Non che nel centrosinistra le cose vadano meglio, frammentazione ce n’è anche lì. I satelliti rappresentati dalle formazioni centriste con l’arrivo dei dimaiani sono in aumento e questo può disorientare ulteriormente l’elettore moderato ma riformista. In più, nel campo lettiano, inteso in senso più ampio, lo scenario si presenta estremamente fluido. Sia perché non è ancora chiaro il percorso di ciò che rimane del Movimento Cinque Stelle con leader Giuseppe Conte, sia perché le derive centriste rischiano di smuovere le acque soprattutto a sinistra. Il Pd di Enrico Letta non ne è al riparo.

 

L’unione fa la forza, recita il proverbio quanto mai valido in politica.
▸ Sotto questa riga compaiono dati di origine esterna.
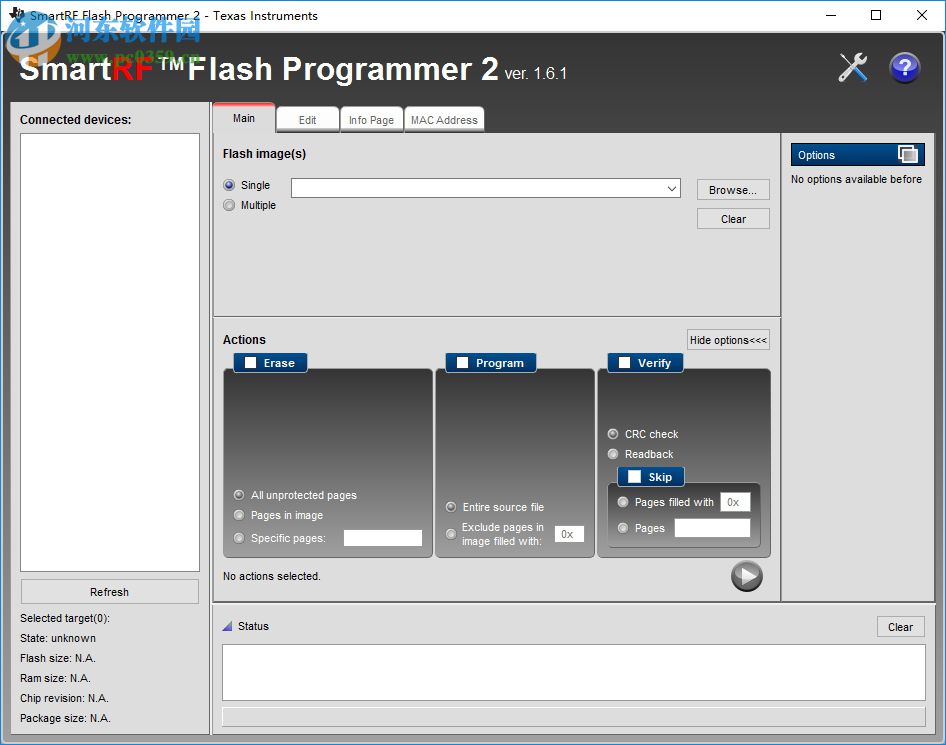Open help via the question mark icon
The height and width of the screenshot is (745, 946).
(x=904, y=66)
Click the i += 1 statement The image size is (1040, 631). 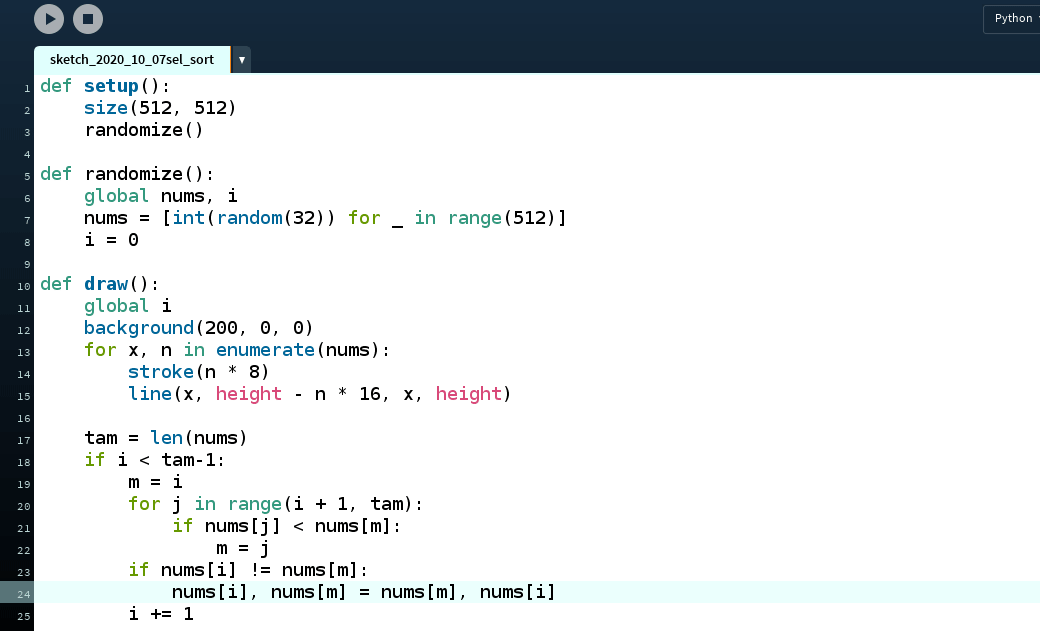pyautogui.click(x=160, y=614)
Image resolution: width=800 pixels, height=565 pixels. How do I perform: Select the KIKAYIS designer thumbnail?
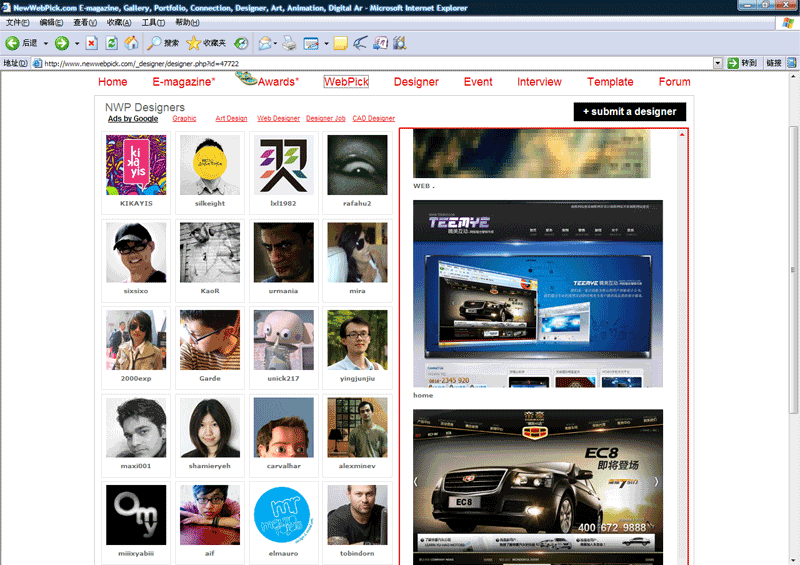click(x=136, y=166)

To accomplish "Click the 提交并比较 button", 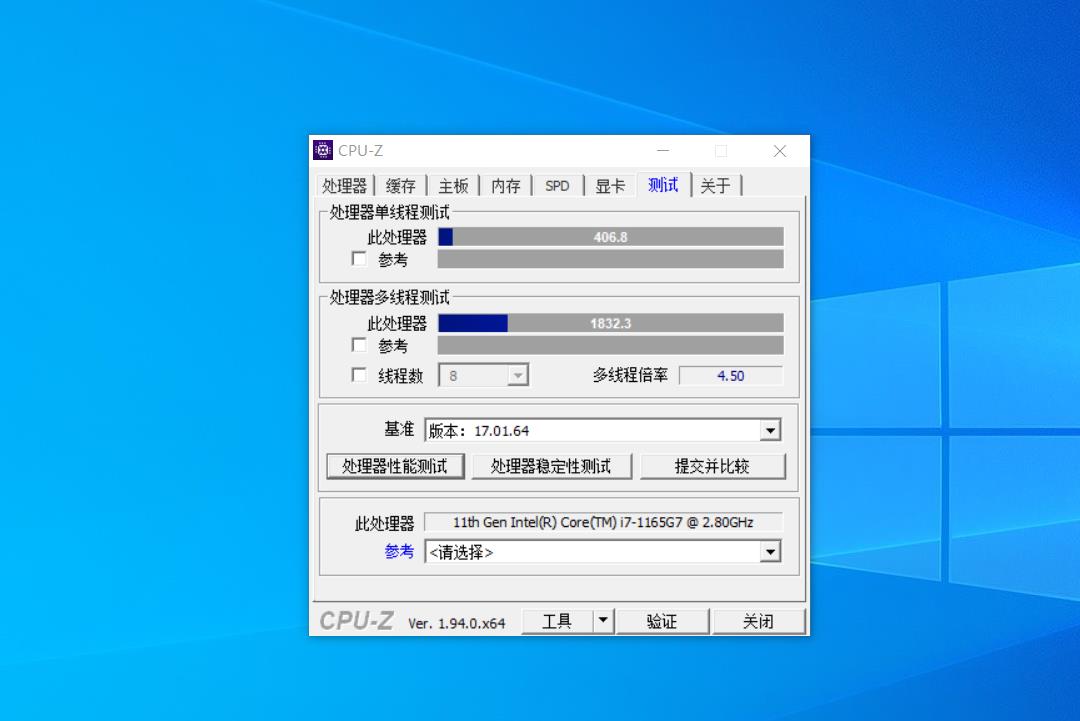I will pos(713,465).
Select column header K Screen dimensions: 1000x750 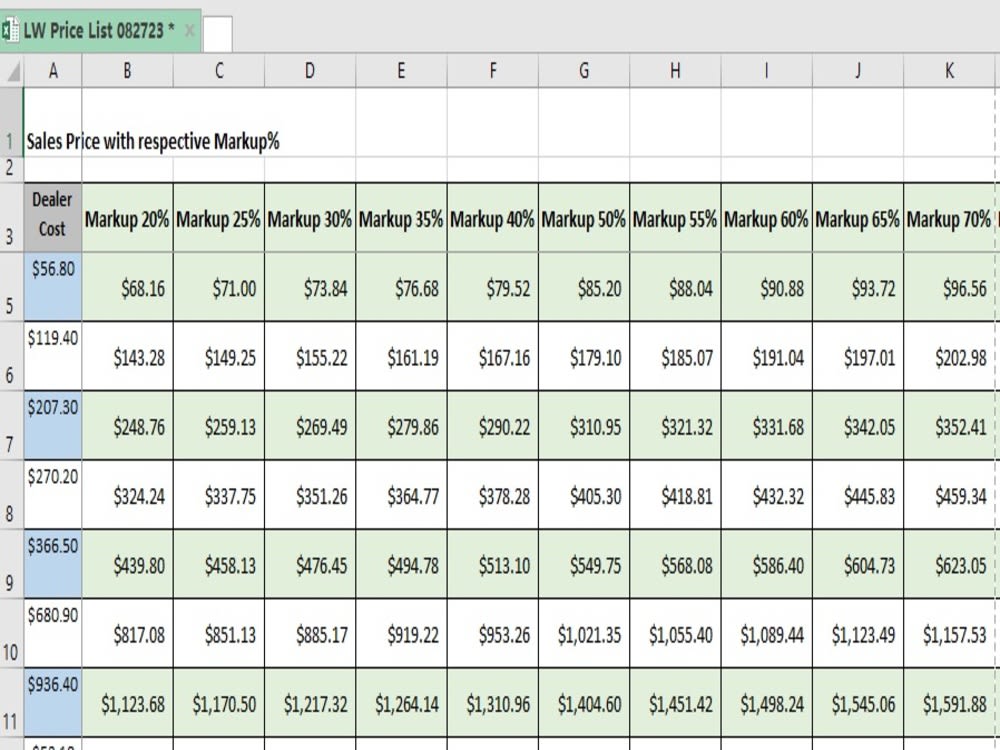[x=949, y=71]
Ma basta fare numero per coinvolgere i cittadini nel processo elettorale, per farli sentire- almeno nei comuni - parte di un insieme? Evidentemente no. Peraltro, l’aumento delle liste civiche nelle elezioni comunali, come accaduto anche in quelle regionali, sono il sintono che i partiti fanno fatica a mantenere l’unità al loro interno e che non riescono a veicolare un messaggio univoco e un programma forte da sostenere. Più liste civiche ci sono più è palese che i partiti sono fragili e incapaci di forza aggregante.

 

In questo frastagliato contesto politico, e in una fase storica in cui i problemi sono tanti e di una portata ben maggiore rispetto al periodo pre-pandemia, i cittadini cercano un punto di riferimento, qualcuno che si mostri affidabile. E l’affidabilità è sempre figlia della stabilità. Convincere metà dell’elettorato a tornare al voto richiederà molto di più di calcoli matematici e di apparentamenti elettorali.